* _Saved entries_
######

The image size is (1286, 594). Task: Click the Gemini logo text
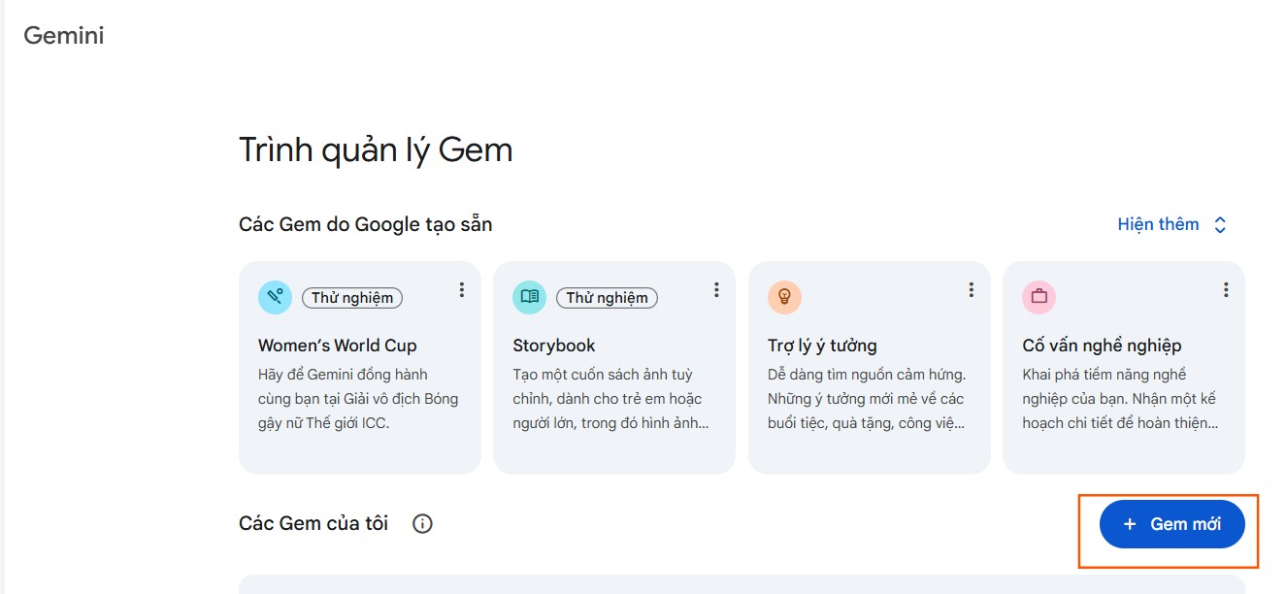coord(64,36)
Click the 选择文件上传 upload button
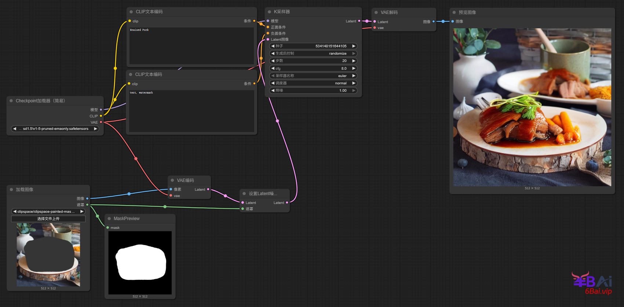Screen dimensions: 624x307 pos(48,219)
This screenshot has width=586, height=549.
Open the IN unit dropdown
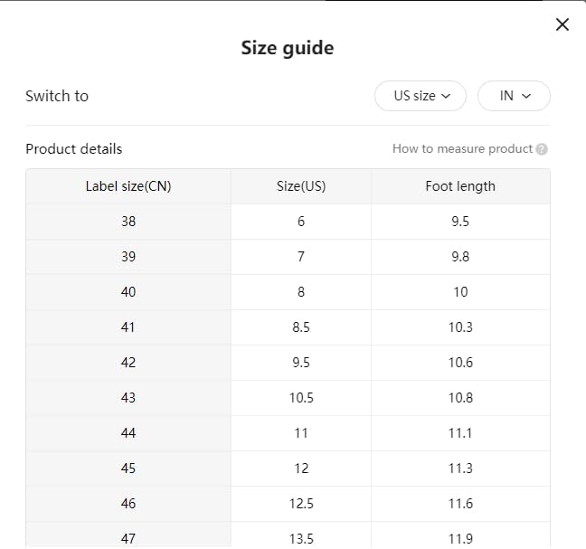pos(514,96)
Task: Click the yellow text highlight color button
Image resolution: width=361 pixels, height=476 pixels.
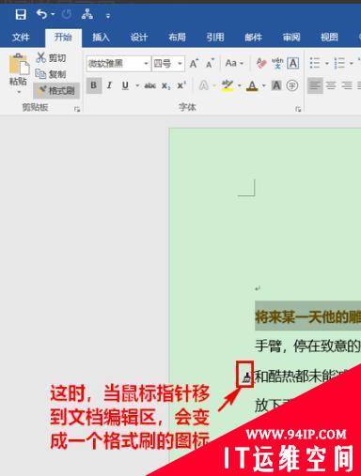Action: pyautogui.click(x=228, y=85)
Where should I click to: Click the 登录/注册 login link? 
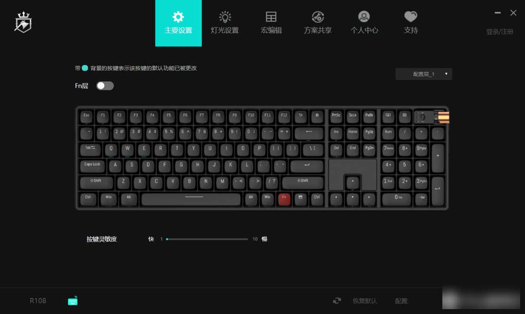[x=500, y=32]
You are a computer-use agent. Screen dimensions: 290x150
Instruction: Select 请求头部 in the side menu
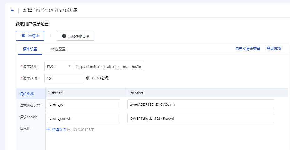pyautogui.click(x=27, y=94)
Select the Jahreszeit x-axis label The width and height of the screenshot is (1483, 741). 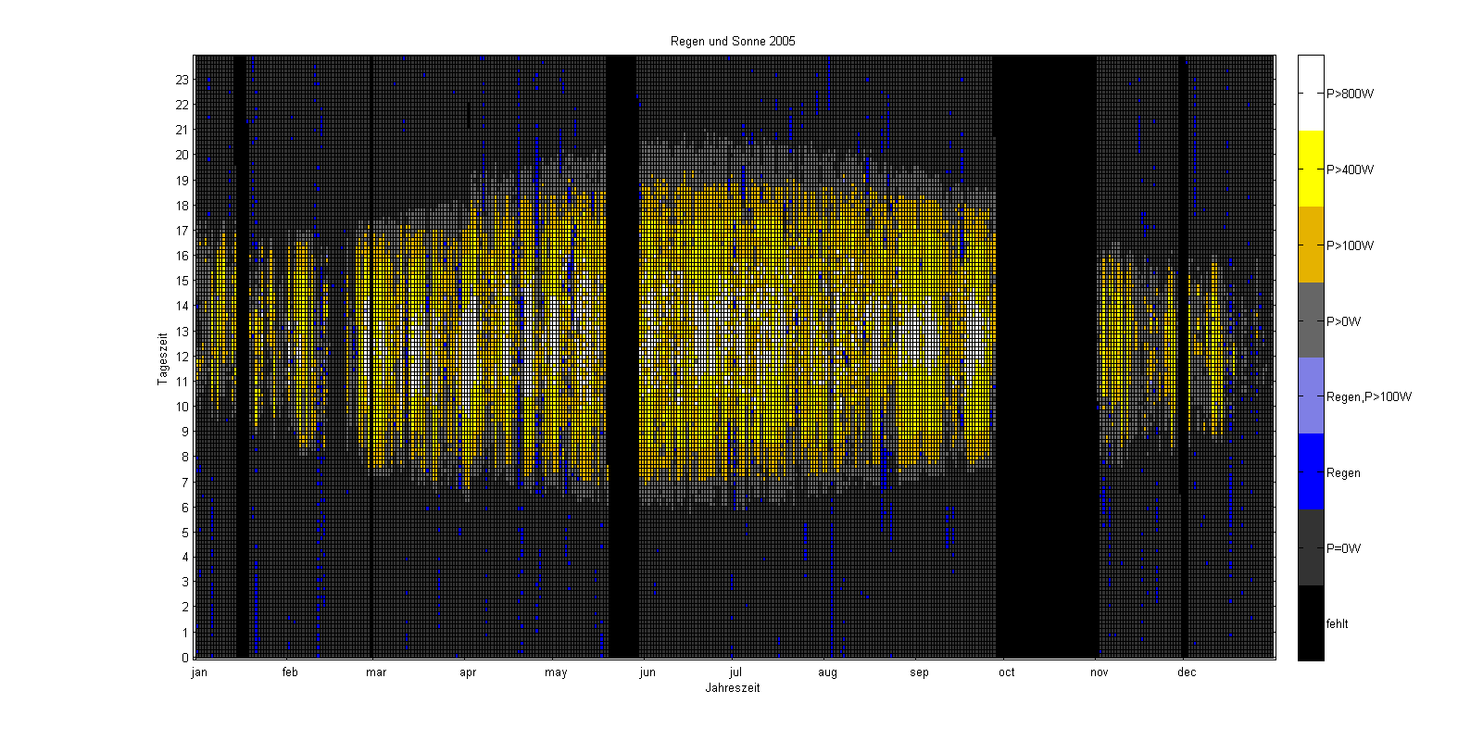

######

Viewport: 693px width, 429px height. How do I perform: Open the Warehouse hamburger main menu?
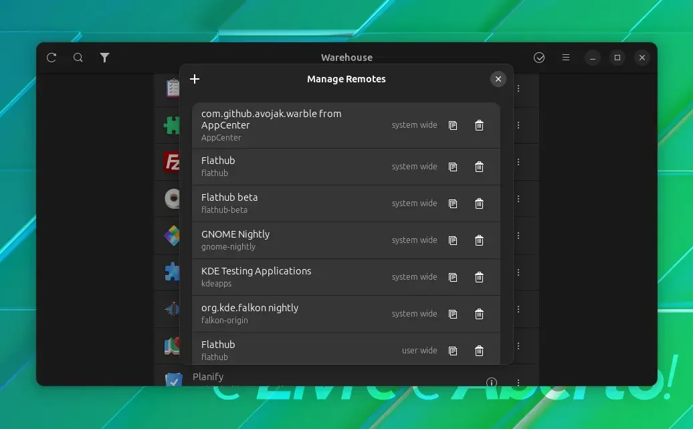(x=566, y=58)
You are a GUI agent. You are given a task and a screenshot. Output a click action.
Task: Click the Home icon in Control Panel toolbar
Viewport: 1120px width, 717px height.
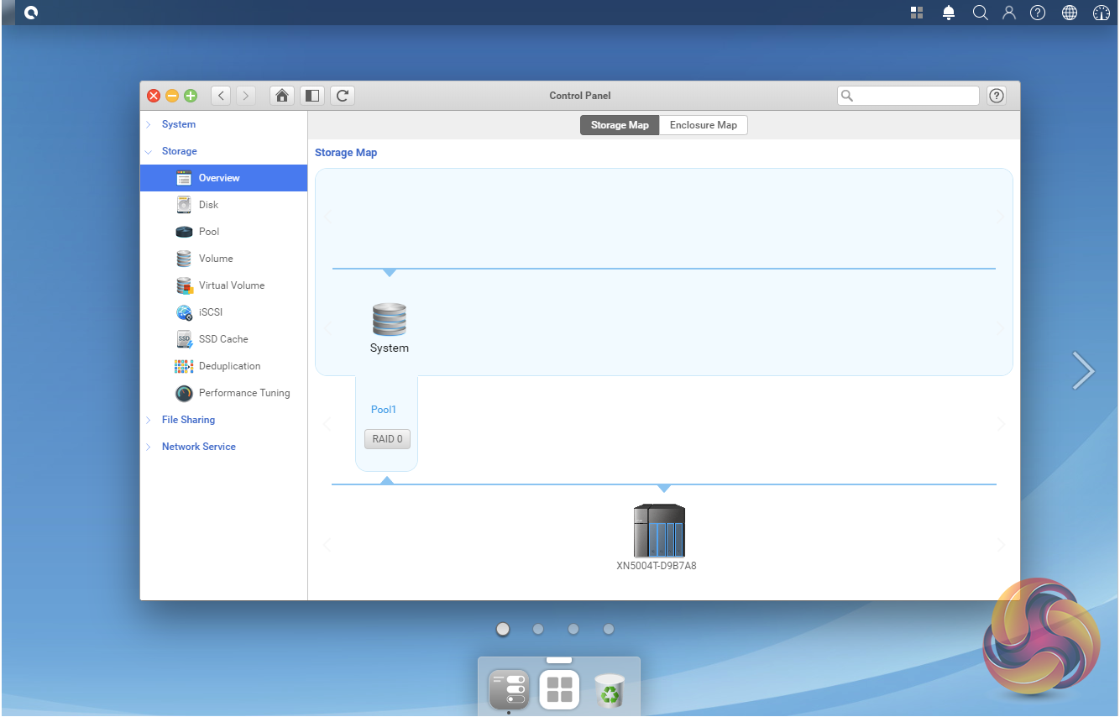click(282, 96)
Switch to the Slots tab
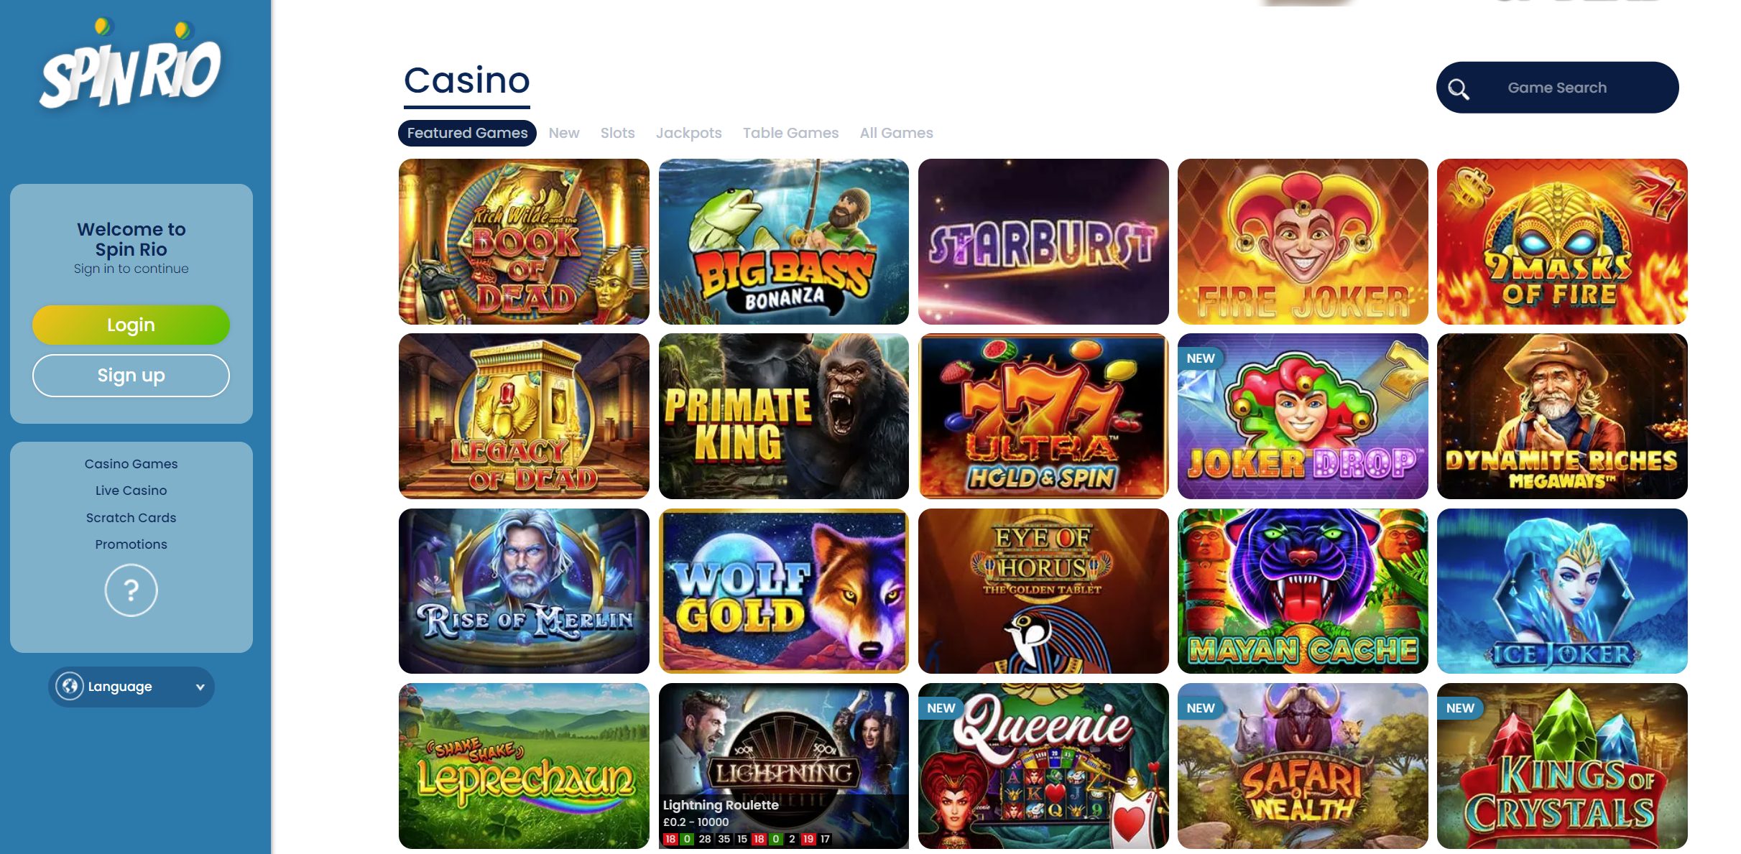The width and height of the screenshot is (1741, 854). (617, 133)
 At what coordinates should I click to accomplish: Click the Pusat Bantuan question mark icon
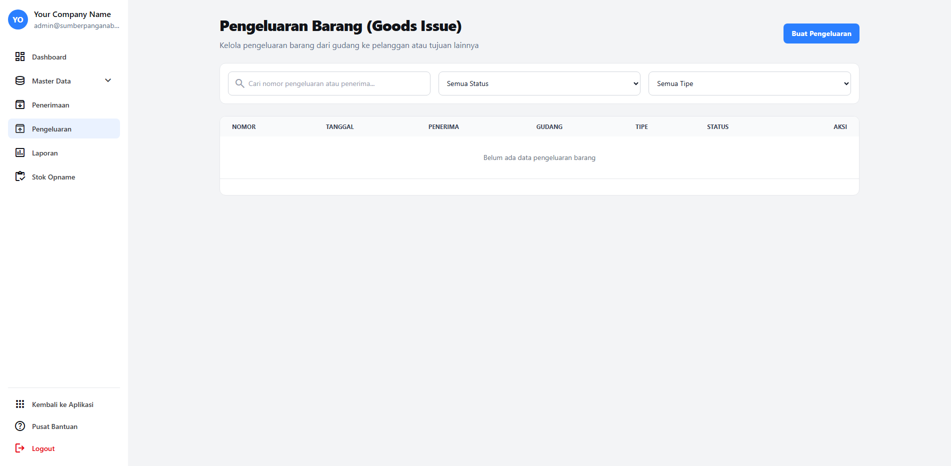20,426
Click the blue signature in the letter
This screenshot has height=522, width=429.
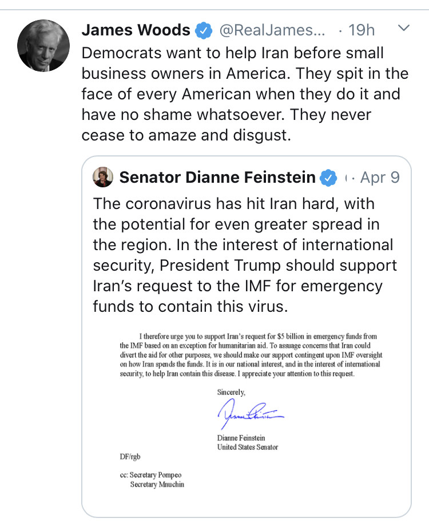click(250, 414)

######

* _WHAT THIS TASK INVOLVES_
In the data above, start at the line holding "Task: Click the yellow" and stop after the line holding "Select the Jahreszeit"; write out those lines exactly, without pictures.

* _TASK SOLUTION_
Task: Click the yellow text highlight color button
Image resolution: width=361 pixels, height=476 pixels.
Action: pyautogui.click(x=228, y=85)
Where should I click to: Click the 登录/注册 login link? 
[x=500, y=32]
You are a computer-use agent. Screen dimensions: 290x150
Instruction: Select 请求头部 in the side menu
pyautogui.click(x=27, y=94)
Select the Jahreszeit x-axis label The width and height of the screenshot is (1483, 741). 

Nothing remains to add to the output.